C’est dans ce contexte que les libéraux ont fait campagne en 2015, promettant un retour du Canada sur la scène internationale. L’échiquier mondial a gagné en complexité depuis. La montée de Daesh en Irak et en Syrie, la nécessité de renégocier l’aléna sous Trump ainsi que l’escalade de vives tensions avec la Chine (également héritage de l’ère Trump) ont marqué l’engagement canadien au cours de ces années. Il faut aussi souligner que Justin Trudeau n’est pas le seul à avoir déclaré, lors son élection, le retour du Canada dans le monde. Les Premiers ministres Martin et Harper avaient fait la même promesse lors de leur arrivée au pouvoir (Chapnick 2021). Ce slogan revient de manière cyclique et est populaire également à l’extérieur du Canada. Joe Biden a fait la même déclaration après avoir remporté l’élection américaine en 2020. Plutôt que d’évaluer si le Canada a réellement fait un retour sur la scène internationale, une réflexion s’impose sur le rôle que doit jouer le Canada sur la scène internationale et sur les manières de renforcer sa politique étrangère. À ce titre, deux grands champs d’action sont analysés. Deux aires d’intervention auxquelles les diplomates et les ministres présents et futurs doivent réfléchir afin de mobiliser le potentiel canadien en matière de politique étrangère. Tout d’abord, le Canada doit approfondir et mettre en oeuvre sa politique étrangère féministe. Une politique féministe permet de faire un examen d’envergure de la politique étrangère canadienne dans son ensemble, un examen qui est souvent exigé par les chercheurs et experts dans ce domaine, bien que rarement dans le contexte du féminisme (Juneau 2020 ; Paris 2019). Également, cet essai avance que le Canada doit accroître sa présence sur la scène internationale, c’est-à-dire étendre son empreinte diplomatique physique et humaine à l’étranger. Il s’agit d’une condition pour la mise en oeuvre d’une politique étrangère féministe, puisqu’une telle approche requiert une localisation des politiques et des programmes et une définition des priorités canadiennes sur le terrain.

Cet essai se concentre donc sur ces deux thèmes qui découlent l’un de l’autre. La mise en oeuvre d’une politique étrangère féministe présente un potentiel de contribution stratégique et idéologique du Canada sur la scène internationale, alors que l’expansion de l’empreinte diplomatique consiste en un moyen pratique et logistique de définir, de déployer et d’assurer l’influence de cette politique féministe canadienne. La discussion des moyens pratiques nécessaires au déploiement de cette politique s’impose, car faire connaître des valeurs et des idées et tenter de persuader autrui de leur plus-value n’est pas suffisant en politique étrangère ; il faut avoir la capacité et les moyens de les disséminer et de les mettre en oeuvre (Welsh 2004 : 183).

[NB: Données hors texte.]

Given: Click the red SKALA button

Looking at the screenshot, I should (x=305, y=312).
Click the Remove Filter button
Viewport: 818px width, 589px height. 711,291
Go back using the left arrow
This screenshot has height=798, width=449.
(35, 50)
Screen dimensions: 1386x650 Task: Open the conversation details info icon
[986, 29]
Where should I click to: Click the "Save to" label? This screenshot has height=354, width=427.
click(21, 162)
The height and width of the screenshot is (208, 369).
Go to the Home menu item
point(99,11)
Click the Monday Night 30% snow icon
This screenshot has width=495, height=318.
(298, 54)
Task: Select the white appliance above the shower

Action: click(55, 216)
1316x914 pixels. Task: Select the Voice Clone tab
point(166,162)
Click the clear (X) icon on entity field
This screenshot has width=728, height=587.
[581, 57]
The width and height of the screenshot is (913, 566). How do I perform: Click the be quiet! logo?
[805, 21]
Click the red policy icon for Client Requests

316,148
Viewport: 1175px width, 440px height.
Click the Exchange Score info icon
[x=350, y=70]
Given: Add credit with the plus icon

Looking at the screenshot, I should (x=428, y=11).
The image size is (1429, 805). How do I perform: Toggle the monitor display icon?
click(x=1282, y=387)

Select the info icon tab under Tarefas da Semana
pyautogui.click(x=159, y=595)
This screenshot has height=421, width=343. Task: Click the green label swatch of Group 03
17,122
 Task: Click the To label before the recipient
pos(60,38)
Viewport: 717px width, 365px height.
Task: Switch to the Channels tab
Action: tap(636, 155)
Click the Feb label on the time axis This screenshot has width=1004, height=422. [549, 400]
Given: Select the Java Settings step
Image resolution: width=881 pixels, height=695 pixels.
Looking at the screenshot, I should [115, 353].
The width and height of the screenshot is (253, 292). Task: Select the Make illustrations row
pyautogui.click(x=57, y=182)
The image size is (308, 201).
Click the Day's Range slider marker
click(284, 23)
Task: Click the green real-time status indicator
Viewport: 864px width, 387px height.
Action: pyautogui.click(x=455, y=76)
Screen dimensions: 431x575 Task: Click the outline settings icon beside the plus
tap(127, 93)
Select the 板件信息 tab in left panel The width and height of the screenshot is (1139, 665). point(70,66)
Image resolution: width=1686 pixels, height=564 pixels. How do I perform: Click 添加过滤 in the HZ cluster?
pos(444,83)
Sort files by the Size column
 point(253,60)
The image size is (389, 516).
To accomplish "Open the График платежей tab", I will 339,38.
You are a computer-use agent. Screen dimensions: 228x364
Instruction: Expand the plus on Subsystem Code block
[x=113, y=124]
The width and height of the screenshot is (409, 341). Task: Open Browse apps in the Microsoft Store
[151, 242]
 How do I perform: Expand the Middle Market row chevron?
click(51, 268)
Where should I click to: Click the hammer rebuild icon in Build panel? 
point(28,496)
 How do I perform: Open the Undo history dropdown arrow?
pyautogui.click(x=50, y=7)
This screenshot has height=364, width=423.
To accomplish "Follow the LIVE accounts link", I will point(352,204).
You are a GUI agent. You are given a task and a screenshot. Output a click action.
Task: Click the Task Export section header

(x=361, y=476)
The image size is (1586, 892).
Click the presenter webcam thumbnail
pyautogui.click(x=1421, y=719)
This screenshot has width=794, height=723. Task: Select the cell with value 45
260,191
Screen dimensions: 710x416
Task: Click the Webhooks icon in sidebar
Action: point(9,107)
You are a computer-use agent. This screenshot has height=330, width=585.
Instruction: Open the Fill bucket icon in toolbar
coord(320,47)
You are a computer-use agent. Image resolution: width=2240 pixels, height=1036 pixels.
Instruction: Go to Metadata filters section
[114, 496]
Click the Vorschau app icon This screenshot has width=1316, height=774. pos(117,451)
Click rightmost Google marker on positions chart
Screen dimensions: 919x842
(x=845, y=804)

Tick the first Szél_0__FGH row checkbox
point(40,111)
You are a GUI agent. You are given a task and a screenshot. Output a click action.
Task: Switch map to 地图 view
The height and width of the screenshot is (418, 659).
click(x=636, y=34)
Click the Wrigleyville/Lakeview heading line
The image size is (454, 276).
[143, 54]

À travers ces réflexions, un argument principal s’impose : le Canada doit être beaucoup plus impliqué et visible sur la scène internationale et se différencier à travers une stratégie féministe ancrée dans le travail diplomatique de terrain. Cette implication ne signifie pas nécessairement un retour aux champs d’action historiques du Canada, tels que le déploiement de troupes canadiennes au sein des missions de maintien de la paix, le développement d’instruments légaux ou encore une quête incessante pour un siège au Conseil de sécurité. La politique étrangère canadienne doit s’émanciper de cette nostalgie et faire son deuil de sa position prépondérante d’après-guerre, alors que l’Europe était absorbée par sa reconstruction. En effet, au lendemain de la Deuxième Guerre mondiale, le Canada a joué un rôle disproportionné à l’échelle mondiale compte tenu de son poids économique, démographique et militaire. Cette tendance à garder le regard fixé sur le rétroviseur est citée comme une cause de l’érosion de l’influence canadienne (Gotlieb 1991). En renforçant l’aspect féministe de sa politique étrangère, le Canada a le potentiel de créer un changement de paradigme en affaires internationales. Une approche féministe en relations internationales rend visibles les structures patriarcales qui définissent la diplomatie et mène à une remise en question de tous les processus en affaires étrangères afin de les rendre plus inclusifs (Enloe 2014). En approfondissant son empreinte diplomatique, le Canada peut s’assurer que sa politique féministe réponde réellement aux besoins locaux, et contribuer à l’analyse nuancée de contextes politiques, à la prévention de conflits, et à la mise en oeuvre de programmes innovants et de travail durable au sein des communautés.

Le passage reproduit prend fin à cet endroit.